Write down exactly the lines from the one below that has "Given: Click the" to the end of the data, both ends included; the pictures should not appear in your copy.

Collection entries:
━━━━━━

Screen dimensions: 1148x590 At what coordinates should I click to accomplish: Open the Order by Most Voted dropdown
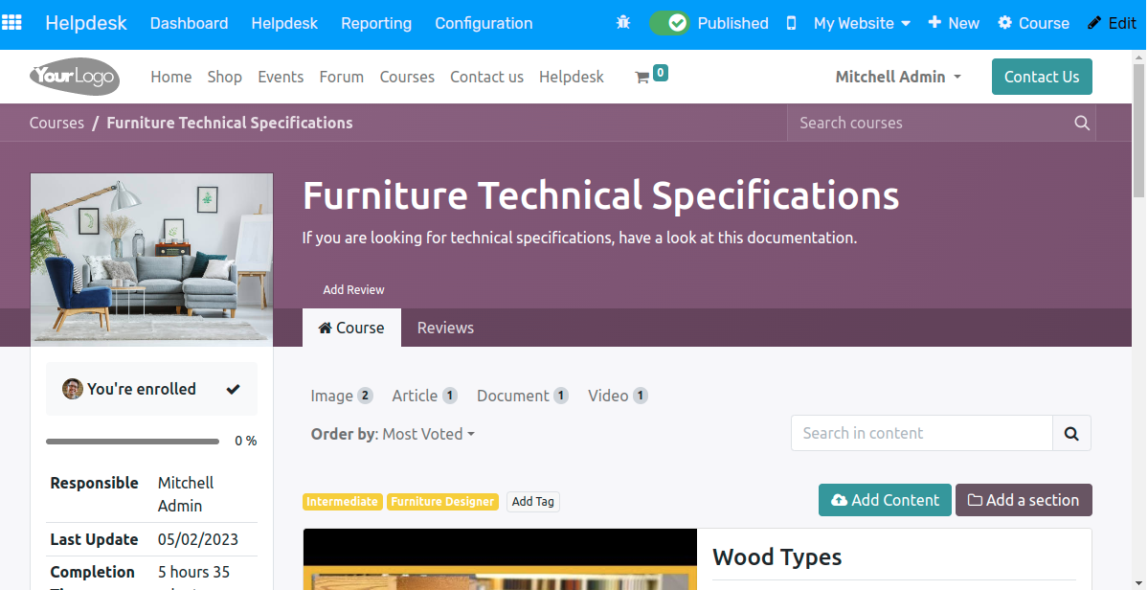[x=429, y=434]
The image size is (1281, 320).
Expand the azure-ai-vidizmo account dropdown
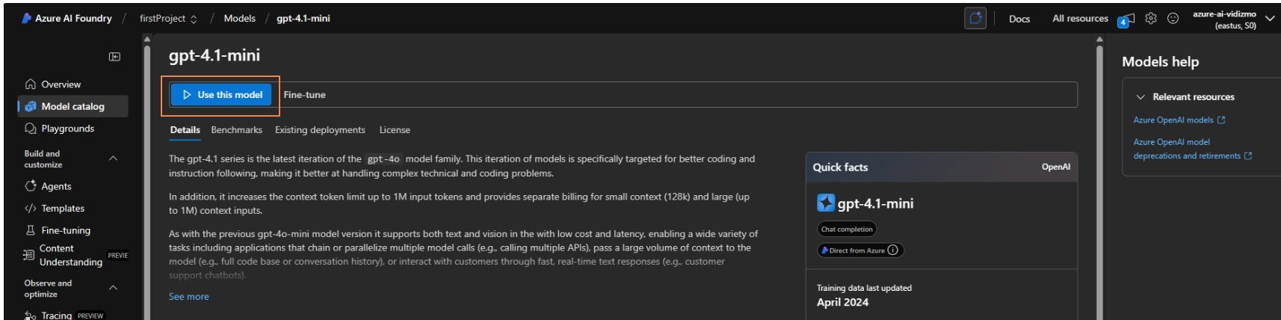click(x=1269, y=19)
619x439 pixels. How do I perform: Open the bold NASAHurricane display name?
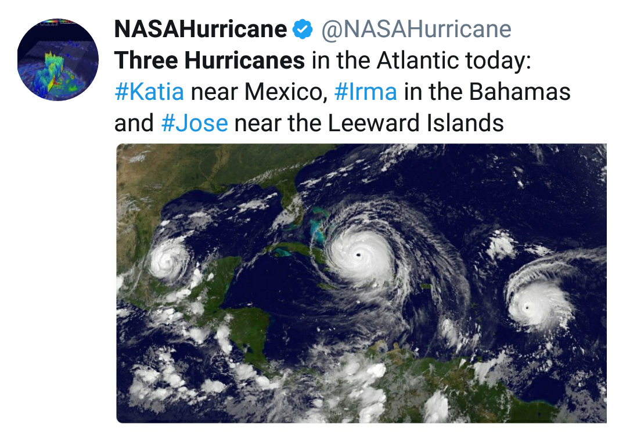click(200, 29)
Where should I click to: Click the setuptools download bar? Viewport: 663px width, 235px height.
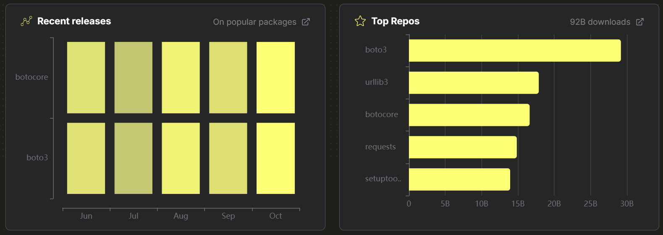(459, 179)
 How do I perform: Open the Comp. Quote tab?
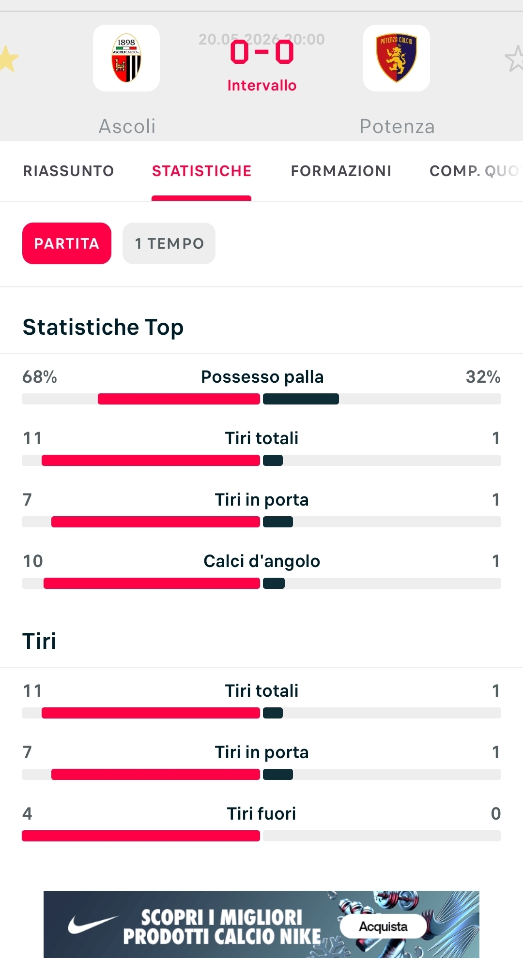(x=476, y=171)
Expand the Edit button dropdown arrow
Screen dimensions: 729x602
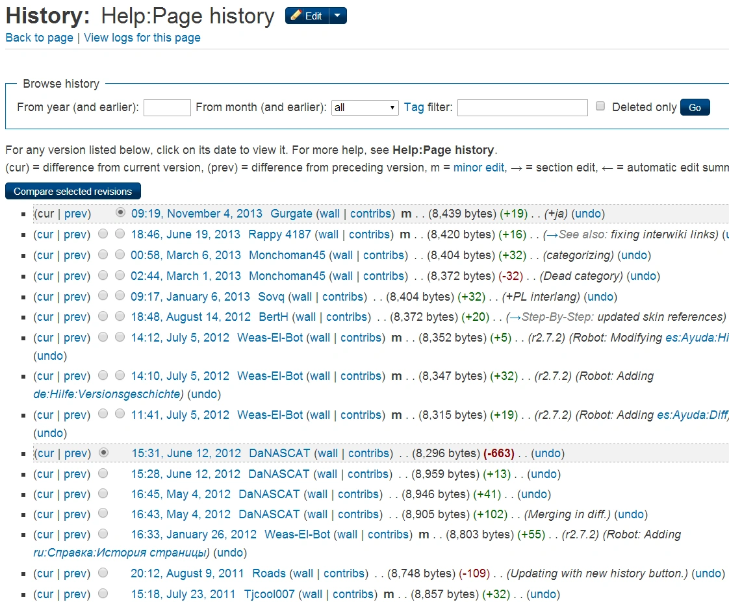tap(338, 16)
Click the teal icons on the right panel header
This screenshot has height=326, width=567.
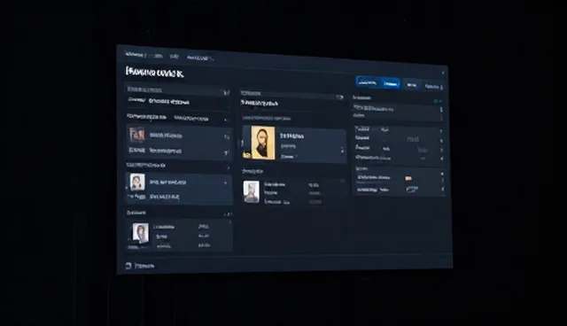point(438,101)
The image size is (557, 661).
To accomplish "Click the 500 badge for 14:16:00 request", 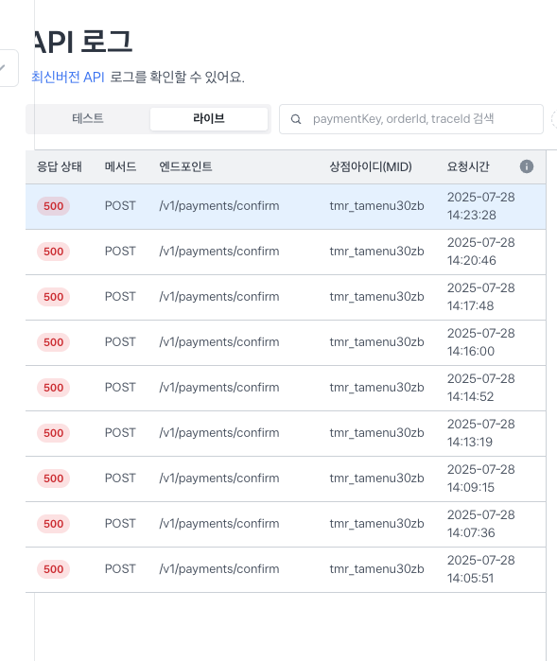I will [x=53, y=342].
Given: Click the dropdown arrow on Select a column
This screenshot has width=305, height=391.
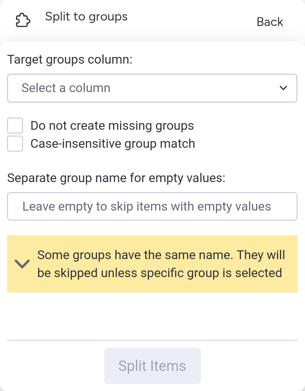Looking at the screenshot, I should (x=283, y=88).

━━━━━━

> Expected answer:
Given: Click the dropdown arrow on Select a column
This screenshot has width=305, height=391.
Looking at the screenshot, I should (x=283, y=88).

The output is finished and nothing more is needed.